Being a Hunter main for a long time, I did appreciate the ability to flick throwing knives at the heads of enemies to possibly get ammo bricks when I was a little low (back in the time when Primary weapons didn’t have unlimited ammo). And I used to like getting those knives back on a critical hit to keep things going. But I never wanted to make it my main method of mayhem. I had weapons for that sort of thing. If I was down to my throwing knives and grenades, it was because I’d been careless and used up too much ammo for too little damage.

Well, it’s definitely an aesthetic…

Swords were first introduced in The Taken King back in the original Destiny. And I will not lie, I like using swords. I’m a little irritated that using swords requires Heavy Ammo, but it was a genuine improvement to the gameplay, another option to lay waste to the enemy. When Glaive-class weapons came out, those strange bastard combinations of spear and shotgun with a shielding mechanism, I found them interesting. But I was certainly irked that it replaced your “unarmed” melee attack in particular without allowing you to gain the benefits of making a melee attack in general. And for a studio that seems to be in love with long presses on controller buttons, it struck me as odd Bungie couldn’t (or more likely wouldn’t, given their apparent hostility towards fun) allow a long press to let you channel your class melee attack through a glaive. And yet, Bungie keeps trying to make players punch enemies to death quickly and and efficiently, then nerfs the hell out of abilities that make it possible for players to do so and survive the experience! It’s frustrating for those players who are trying to play in that fashion on a number of levels. A buddy of mine is a fan of the “punch things to death” playstyle, and their biggest complaint before was that people kept killing enemies they needed to punch in order to stay alive. With the upcoming nerfs, I don’t imagine you’re going to be seeing a lot of people adopting that playstyle going forward, yet there’s too much gear out there which is centered around it.

You may be thinking, “Well, if punching things to death is going to be less viable, doesn’t that put more emphasis on weapons?” Yes, but that has its own problems. Frankly, there’s a lot of crappy weapons out there. Weapon crafting mitigates it to some extent, but the truly high-end weapons require regular raiding and dungeon running. Finding a raid group that knows what it’s doing through LFG is about on par with getting hit by a lightning bolt right after buying a Powerball ticket that wins you the jackpot. And finding a clan who is active about raids but isn’t obsessive about it is rarer still. Finding a few buddies who can team up with you for dungeon runs is a little better, but there are very few weapons out of the dungeons which have Deepsight, which means you can’t craft the damn things. The last time Bungie tried to address this problem, we got “sunsetting,” which took a lot of weapons out of play entirely, but also didn’t allow them to improve as the game changed. It’s not going to get any better, probably even after The Final Shape.
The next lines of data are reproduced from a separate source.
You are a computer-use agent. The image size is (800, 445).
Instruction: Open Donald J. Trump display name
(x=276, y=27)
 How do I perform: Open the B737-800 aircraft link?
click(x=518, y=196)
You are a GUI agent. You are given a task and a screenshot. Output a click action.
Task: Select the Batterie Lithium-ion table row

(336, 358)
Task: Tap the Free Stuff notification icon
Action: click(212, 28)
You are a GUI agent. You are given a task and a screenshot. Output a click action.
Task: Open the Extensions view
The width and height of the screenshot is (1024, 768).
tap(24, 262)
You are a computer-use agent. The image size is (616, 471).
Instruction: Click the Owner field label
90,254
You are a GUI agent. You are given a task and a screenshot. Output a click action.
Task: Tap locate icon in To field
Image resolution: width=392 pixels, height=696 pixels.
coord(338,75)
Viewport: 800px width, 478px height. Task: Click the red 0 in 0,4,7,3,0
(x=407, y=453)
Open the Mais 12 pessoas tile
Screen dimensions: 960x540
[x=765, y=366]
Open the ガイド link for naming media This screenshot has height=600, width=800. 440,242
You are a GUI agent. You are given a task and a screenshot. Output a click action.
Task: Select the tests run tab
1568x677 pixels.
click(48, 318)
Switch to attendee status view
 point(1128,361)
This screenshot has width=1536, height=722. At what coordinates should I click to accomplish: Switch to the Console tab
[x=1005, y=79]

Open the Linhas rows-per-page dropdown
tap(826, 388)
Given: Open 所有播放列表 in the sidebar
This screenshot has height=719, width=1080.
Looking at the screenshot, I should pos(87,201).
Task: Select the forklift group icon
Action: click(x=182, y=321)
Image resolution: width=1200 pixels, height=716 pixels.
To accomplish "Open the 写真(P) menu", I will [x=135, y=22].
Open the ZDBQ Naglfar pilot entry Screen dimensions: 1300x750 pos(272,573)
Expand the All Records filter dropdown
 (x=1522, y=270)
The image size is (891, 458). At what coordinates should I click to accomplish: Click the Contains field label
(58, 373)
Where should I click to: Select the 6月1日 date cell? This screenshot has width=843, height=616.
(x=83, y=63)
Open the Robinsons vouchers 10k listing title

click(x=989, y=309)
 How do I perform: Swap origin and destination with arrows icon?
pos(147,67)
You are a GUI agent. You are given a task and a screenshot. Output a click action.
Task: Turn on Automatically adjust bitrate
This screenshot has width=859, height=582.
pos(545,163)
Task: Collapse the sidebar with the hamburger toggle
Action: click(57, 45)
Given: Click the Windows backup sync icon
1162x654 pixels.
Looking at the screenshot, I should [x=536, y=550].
“Fine! We hired the damned architect! Now are you happy?!”
“Hmmm, I’m not excited about the view.”

Compared to the fumbles of Season 21, “Season of The Witch” delivered a strong narrative for players to enjoy. The mechanical problems of the previous season were amplified in some respects, but Bungie rarely if ever stumbles when they’re telling a story centering around the Hive. We’ll see if they can keep the magic going when “Season of The Wish” takes off for the final season of Destiny 2.